*Directions*
Please print every entry word for word, from the very first one down through the line containing "is click(x=353, y=406).".

──────── Data for processing ────────

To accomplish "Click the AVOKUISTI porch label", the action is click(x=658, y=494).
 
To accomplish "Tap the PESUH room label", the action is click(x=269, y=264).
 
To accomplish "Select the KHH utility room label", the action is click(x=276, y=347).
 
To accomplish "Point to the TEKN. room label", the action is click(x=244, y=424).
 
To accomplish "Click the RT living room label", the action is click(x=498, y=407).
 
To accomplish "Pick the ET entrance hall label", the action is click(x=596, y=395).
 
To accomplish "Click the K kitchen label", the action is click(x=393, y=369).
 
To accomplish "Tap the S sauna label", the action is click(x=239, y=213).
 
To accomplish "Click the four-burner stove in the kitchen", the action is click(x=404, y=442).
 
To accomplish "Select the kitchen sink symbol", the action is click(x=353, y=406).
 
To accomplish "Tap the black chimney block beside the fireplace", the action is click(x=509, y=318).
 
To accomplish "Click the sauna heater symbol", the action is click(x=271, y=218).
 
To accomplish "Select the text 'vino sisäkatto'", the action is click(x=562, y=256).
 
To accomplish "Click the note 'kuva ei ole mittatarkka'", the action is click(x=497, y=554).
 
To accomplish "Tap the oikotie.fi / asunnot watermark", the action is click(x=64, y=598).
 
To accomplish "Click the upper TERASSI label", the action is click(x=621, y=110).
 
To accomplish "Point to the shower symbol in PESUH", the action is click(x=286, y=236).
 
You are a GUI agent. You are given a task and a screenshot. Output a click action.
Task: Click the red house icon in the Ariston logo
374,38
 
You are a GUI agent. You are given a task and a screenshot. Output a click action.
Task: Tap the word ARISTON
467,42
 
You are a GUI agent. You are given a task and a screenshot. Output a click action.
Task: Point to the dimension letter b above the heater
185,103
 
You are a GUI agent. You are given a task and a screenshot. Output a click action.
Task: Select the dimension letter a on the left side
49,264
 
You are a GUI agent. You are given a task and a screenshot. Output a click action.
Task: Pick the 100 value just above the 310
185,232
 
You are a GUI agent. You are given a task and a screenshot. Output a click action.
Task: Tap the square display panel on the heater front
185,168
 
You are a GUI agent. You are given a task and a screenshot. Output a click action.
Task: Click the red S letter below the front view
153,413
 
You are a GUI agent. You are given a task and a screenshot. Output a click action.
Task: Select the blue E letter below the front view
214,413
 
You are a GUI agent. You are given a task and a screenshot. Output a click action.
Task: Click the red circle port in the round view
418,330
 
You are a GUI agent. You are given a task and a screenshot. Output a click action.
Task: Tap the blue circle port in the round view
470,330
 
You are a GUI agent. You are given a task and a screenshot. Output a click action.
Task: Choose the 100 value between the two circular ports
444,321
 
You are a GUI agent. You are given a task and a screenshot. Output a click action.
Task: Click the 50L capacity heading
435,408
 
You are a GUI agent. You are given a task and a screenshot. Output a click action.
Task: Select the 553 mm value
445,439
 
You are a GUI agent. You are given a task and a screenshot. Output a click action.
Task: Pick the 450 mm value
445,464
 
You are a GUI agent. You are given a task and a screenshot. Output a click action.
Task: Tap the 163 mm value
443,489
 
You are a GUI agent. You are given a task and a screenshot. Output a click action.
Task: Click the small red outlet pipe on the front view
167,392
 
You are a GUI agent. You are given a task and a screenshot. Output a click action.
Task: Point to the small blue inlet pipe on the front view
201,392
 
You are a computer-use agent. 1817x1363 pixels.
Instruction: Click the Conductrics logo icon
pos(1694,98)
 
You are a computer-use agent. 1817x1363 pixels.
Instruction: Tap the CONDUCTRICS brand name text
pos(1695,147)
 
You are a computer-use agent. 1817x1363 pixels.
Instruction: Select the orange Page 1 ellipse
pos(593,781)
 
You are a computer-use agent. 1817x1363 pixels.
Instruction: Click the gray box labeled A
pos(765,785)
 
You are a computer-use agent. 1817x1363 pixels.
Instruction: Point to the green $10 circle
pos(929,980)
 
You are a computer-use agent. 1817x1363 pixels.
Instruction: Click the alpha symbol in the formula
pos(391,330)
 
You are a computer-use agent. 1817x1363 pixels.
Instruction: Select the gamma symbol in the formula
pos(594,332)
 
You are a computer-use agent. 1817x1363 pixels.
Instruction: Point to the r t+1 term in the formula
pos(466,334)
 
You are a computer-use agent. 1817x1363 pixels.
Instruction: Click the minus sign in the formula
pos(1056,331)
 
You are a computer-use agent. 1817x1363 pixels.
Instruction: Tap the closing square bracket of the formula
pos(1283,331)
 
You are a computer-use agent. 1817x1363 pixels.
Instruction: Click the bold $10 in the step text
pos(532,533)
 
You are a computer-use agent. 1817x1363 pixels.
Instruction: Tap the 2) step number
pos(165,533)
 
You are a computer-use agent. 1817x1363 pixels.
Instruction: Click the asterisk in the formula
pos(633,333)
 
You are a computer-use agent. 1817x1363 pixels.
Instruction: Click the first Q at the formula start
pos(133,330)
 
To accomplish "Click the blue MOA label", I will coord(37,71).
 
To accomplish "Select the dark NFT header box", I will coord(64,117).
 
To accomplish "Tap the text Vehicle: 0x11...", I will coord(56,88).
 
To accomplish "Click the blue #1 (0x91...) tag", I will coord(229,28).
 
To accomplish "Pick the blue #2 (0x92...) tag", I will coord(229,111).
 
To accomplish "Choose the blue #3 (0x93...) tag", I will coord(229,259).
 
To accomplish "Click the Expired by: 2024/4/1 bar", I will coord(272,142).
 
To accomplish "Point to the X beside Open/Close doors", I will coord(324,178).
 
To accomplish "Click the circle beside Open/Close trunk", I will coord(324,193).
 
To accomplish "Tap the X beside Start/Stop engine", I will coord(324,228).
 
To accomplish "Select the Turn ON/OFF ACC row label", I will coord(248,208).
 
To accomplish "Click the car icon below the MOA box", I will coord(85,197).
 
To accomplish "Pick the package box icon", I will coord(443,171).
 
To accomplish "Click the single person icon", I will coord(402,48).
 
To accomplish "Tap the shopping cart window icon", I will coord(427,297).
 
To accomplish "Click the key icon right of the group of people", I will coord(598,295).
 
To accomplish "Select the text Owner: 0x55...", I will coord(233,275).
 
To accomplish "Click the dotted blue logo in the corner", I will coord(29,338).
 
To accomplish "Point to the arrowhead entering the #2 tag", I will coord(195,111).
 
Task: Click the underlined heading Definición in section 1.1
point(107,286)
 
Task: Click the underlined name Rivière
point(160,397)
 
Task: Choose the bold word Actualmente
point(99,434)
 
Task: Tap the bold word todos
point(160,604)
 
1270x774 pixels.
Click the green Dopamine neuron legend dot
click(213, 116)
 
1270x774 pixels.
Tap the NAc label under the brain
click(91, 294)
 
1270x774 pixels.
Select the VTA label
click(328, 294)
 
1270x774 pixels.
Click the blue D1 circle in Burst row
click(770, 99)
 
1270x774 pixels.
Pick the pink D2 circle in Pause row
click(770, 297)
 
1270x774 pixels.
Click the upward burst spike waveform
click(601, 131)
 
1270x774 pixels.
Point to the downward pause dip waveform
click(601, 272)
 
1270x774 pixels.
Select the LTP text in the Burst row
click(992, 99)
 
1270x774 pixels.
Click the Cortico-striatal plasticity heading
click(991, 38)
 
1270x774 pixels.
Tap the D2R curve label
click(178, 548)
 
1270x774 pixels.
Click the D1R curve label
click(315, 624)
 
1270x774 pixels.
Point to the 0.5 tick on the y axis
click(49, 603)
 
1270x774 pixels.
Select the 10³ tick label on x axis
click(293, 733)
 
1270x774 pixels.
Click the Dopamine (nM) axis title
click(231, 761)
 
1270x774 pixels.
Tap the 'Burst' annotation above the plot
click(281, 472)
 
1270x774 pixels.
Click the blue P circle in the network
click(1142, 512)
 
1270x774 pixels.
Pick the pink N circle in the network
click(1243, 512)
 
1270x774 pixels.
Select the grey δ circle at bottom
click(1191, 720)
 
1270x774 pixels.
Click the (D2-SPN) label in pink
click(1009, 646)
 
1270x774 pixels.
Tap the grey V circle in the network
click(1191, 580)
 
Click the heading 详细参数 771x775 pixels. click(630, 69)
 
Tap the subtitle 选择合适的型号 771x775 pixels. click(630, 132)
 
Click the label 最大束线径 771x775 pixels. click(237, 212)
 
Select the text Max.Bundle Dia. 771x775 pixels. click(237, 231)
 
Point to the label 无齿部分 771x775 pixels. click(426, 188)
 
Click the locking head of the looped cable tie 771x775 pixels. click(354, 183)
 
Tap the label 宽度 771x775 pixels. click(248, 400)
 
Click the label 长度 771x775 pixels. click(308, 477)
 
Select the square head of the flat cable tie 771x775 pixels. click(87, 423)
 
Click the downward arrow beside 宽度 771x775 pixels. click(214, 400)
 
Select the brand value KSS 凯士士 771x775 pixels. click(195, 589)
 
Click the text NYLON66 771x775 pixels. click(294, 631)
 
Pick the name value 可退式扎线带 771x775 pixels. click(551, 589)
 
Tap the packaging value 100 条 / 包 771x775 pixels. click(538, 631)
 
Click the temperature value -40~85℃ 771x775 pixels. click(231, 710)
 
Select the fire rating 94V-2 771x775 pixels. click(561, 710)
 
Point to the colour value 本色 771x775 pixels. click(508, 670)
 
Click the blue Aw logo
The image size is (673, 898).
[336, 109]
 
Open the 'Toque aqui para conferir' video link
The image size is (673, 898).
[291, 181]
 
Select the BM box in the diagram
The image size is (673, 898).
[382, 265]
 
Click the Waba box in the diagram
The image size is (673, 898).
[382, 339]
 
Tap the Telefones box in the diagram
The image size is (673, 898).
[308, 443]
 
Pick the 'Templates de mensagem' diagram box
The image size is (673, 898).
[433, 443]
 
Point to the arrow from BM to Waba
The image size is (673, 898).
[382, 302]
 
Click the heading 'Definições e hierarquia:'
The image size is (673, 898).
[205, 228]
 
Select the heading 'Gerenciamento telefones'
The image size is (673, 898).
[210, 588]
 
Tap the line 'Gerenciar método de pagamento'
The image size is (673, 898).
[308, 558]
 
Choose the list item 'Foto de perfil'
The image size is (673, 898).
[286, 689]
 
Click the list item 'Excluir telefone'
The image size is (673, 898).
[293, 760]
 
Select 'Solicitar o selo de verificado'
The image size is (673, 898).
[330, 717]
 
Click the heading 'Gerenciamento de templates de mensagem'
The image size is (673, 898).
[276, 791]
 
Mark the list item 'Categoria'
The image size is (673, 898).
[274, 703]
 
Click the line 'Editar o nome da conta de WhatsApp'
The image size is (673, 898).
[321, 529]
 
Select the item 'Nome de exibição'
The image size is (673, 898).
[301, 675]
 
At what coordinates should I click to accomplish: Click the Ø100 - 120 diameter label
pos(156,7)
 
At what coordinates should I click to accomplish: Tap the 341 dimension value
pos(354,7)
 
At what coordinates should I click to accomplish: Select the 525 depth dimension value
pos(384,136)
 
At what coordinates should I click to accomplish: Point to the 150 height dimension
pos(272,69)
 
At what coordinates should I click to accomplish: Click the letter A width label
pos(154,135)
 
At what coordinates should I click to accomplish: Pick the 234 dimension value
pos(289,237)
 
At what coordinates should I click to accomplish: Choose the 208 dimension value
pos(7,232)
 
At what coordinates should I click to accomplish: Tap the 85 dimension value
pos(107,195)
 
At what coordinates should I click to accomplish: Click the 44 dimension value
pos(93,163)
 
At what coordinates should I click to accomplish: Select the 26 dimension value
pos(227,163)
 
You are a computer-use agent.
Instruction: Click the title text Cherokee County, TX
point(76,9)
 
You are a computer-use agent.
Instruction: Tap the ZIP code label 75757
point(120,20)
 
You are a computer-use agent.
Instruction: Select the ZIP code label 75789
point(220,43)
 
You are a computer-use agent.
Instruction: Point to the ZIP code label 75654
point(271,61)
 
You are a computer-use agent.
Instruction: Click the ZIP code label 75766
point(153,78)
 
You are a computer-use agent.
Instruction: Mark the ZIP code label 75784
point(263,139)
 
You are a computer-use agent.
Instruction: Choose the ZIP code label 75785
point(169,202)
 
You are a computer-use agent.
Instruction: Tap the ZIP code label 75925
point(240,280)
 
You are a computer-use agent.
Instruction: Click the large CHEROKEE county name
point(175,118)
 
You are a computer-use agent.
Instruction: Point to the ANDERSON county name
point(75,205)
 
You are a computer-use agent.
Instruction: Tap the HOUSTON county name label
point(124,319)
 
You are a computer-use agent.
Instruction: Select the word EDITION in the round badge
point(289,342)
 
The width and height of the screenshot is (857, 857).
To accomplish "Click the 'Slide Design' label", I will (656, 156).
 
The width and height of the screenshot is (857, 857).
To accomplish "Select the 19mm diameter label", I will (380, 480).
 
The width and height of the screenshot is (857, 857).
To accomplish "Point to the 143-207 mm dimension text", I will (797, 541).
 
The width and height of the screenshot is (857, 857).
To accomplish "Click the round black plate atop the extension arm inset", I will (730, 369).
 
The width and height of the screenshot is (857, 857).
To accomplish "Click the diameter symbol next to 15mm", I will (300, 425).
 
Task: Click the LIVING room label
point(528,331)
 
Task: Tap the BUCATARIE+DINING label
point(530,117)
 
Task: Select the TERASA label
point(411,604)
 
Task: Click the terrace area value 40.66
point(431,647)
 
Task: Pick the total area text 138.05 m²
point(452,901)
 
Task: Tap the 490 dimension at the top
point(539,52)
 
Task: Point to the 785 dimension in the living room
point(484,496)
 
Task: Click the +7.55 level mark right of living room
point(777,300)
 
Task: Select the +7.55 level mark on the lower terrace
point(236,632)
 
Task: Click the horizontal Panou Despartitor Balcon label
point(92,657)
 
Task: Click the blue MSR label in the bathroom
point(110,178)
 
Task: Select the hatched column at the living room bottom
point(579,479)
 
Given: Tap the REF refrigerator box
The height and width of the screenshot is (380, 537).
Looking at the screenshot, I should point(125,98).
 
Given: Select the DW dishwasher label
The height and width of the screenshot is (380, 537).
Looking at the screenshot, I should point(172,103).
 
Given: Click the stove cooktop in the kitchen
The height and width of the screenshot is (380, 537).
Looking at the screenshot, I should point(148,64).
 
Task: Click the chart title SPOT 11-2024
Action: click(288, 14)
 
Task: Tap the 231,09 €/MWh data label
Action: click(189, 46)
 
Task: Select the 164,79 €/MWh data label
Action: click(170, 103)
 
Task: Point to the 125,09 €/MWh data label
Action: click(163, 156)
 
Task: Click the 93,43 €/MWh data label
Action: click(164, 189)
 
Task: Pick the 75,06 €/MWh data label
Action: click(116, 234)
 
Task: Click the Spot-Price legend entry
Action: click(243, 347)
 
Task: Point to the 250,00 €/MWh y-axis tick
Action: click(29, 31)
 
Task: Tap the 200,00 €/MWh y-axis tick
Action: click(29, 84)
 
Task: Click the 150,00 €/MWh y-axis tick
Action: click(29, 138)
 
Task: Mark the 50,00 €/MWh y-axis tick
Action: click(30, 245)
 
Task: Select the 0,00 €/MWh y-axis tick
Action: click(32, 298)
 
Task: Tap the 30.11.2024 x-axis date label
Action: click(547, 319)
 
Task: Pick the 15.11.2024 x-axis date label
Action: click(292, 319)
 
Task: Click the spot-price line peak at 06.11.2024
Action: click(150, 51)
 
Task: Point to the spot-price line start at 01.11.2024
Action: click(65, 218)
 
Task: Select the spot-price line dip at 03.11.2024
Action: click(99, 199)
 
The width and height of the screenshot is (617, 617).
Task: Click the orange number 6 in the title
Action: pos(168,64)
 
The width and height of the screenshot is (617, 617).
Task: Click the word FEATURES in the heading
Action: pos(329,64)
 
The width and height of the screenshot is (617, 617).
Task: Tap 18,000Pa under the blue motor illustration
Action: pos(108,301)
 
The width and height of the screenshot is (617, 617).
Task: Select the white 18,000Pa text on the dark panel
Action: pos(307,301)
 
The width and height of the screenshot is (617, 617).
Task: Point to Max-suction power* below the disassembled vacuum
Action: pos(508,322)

────────

*Output for this task*
To accomplish "Click the AVOKUISTI porch label", the action is click(x=658, y=494).
 
To accomplish "Tap the PESUH room label", the action is click(x=269, y=264).
 
To accomplish "Select the KHH utility room label", the action is click(x=276, y=347).
 
To accomplish "Point to the TEKN. room label", the action is click(x=244, y=424).
 
To accomplish "Click the RT living room label", the action is click(x=498, y=407).
 
To accomplish "Pick the ET entrance hall label", the action is click(x=596, y=395).
 
To accomplish "Click the K kitchen label", the action is click(x=393, y=369).
 
To accomplish "Tap the S sauna label", the action is click(x=239, y=213).
 
To accomplish "Click the four-burner stove in the kitchen", the action is click(x=404, y=442).
 
To accomplish "Select the kitchen sink symbol", the action is click(x=353, y=406).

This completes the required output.